Anelia Milbrandt is a Senior Research Analyst in the Strategic Energy Analysis Center at the National Renewable Energy Laboratory (NREL) where she leads technical work related to biomass resources including analyses on their availability, competing uses, economic potential, and market opportunities. She also manages projects and programs related to renewable energy development in the United States and abroad. She has been at NREL since 2003.
Anelia leads the Waste-to-Energy Technical Assistance for Local Governments on behalf of the DOE’s Bioenergy Technologies Office. Under this program, she works with various stakeholders towards communities’ sustainable development. She also leads NREL’s activities related to analyzing organic waste potential from resource, energy, economic, and market perspective. Prior to joining NREL, Anelia worked for the Minnesota State Legislature where she supported the Legislative Coordinating Commission with geospatial analyses. She holds a Master of Science degree in Geography from University of Sofia, Bulgaria.
What inspired you to work in STEM?
While in school, I particularly enjoyed biology and geography and knew that I would pursue a career in one of these two disciplines. I also knew that research is what I will do because I love to learn, explore, and analyze. Geography won at the end because it is both a natural and a social science which satisfied my thirst for knowledge on various topics. I found it unique, complex, and a fascinating subject.
What excites you about your work at the Energy Department?
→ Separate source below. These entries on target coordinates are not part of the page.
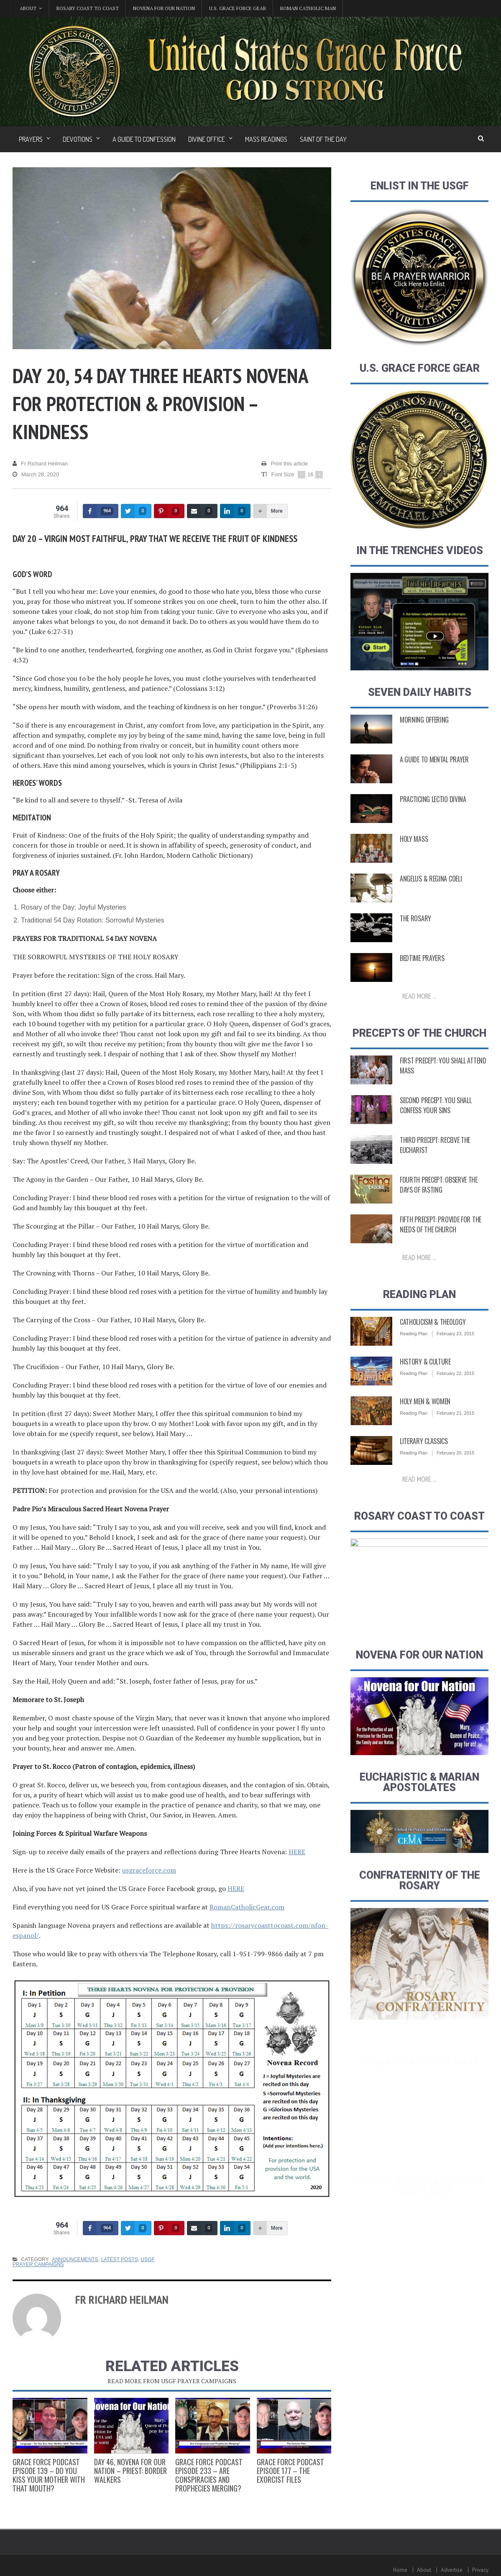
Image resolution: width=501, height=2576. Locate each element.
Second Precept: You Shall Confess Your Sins (436, 1126)
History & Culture (425, 1382)
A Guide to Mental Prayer (434, 761)
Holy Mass (414, 840)
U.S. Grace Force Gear (237, 8)
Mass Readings (266, 139)
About (424, 2570)
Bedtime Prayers (422, 959)
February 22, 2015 (455, 1393)
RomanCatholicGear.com (247, 1907)
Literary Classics (424, 1462)
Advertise (452, 2570)
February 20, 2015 (455, 1473)
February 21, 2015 (455, 1433)
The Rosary (415, 920)
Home (400, 2570)
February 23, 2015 (455, 1354)
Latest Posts (119, 2259)
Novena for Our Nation (164, 8)
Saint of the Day (323, 139)
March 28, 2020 (36, 474)
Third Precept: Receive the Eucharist (435, 1165)
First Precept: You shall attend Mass (443, 1086)
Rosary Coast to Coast (87, 8)
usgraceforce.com (149, 1870)
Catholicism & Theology (432, 1342)
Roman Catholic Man (308, 8)
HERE (297, 1851)
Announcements (75, 2259)
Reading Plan (413, 1354)
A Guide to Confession (144, 139)
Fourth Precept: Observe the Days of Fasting (439, 1205)
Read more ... (419, 997)
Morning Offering (424, 721)
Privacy (480, 2570)
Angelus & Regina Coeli (431, 880)
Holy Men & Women (425, 1422)
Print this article (284, 463)
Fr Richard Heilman (40, 463)
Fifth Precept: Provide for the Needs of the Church (440, 1245)
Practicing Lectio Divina (433, 800)
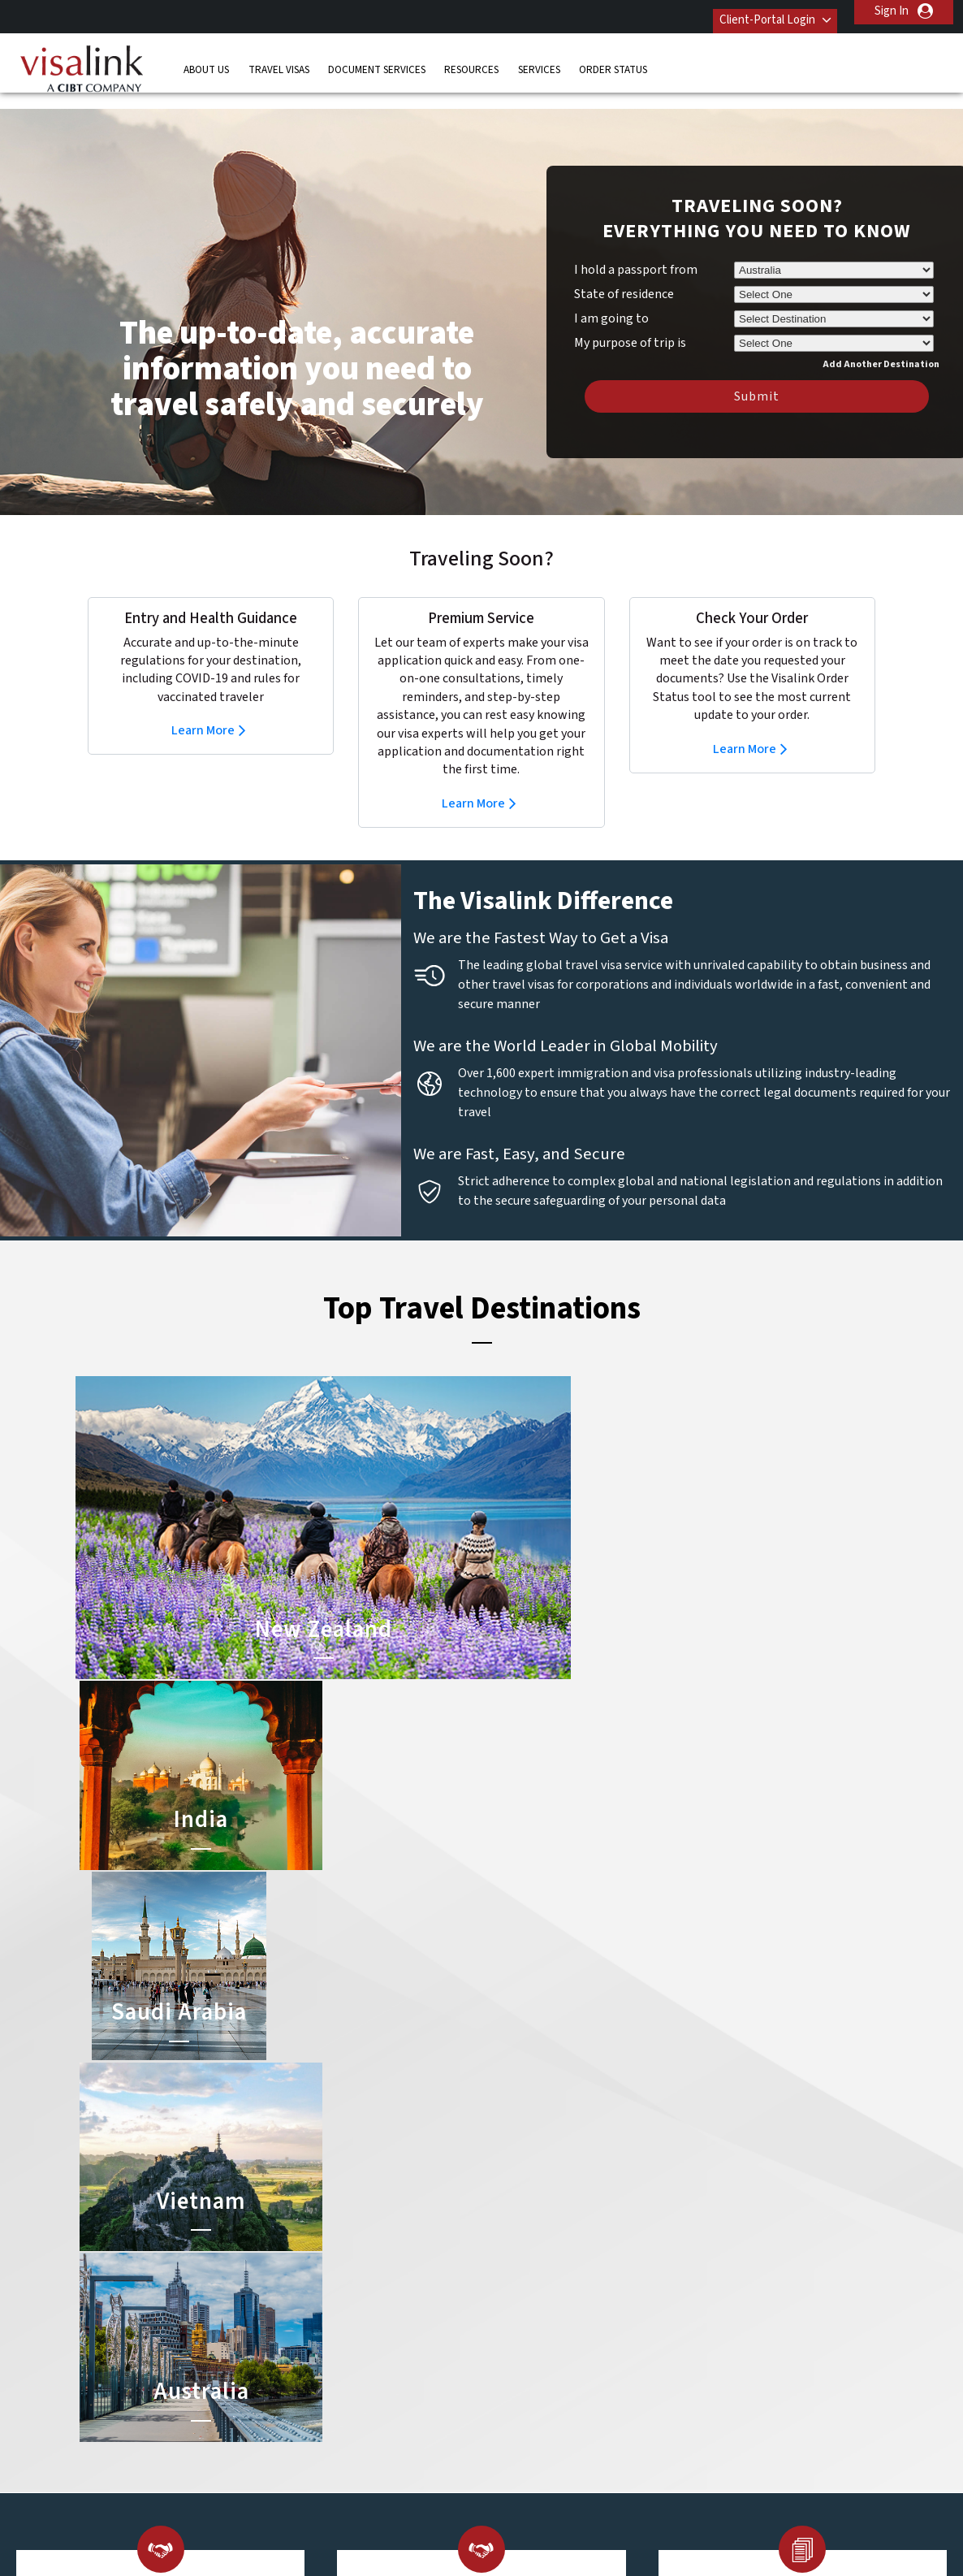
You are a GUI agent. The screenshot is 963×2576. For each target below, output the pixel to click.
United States (420, 2465)
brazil (398, 2283)
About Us (206, 60)
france (320, 2337)
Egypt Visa (512, 2392)
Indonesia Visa (522, 2356)
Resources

Energy is in everything we do, and I’m thrilled to support the development of alternative and clean energy technologies. Working among world-class experts, addressing some of the most challenging issues the world is facing today, and being part of new technological developments have made my career at NREL very exciting and fulfilling. I’m constantly challenged through diverse projects and new horizons which is stimulating and invigorating.
How can our country engage more women, girls, and other underrepresented groups in STEM?
I believe that it all starts at home. Parents need to expose girls to various experiences that include STEM early on and if girls show interest in the field, encourage and support them. During school years, I think it is important for STEM teachers to expose students to role models so girls and other underrepresented groups can see themselves in these positions. Exposure to female role models is also important for women in their early career in STEM. I believe a mentoring program for girls at school and early-career women at work would provide the support and encouragement that these groups need to succeed in STEM.
Do you have tips you'd recommend for someone looking to enter your field of work?
Be patient, persistent, and stay positive. Find mentors to support your professional and personal development. Establish a good network. Work hard and be flexible.
When you have free time, what are your hobbies?
I love to travel, in the US and abroad. I’m an avid birdwatcher with many feeders in my yard. I love reading and enjoy watching movies. Most of all, I love spending time with my husband and two boys in natural settings or exploring cultural sites.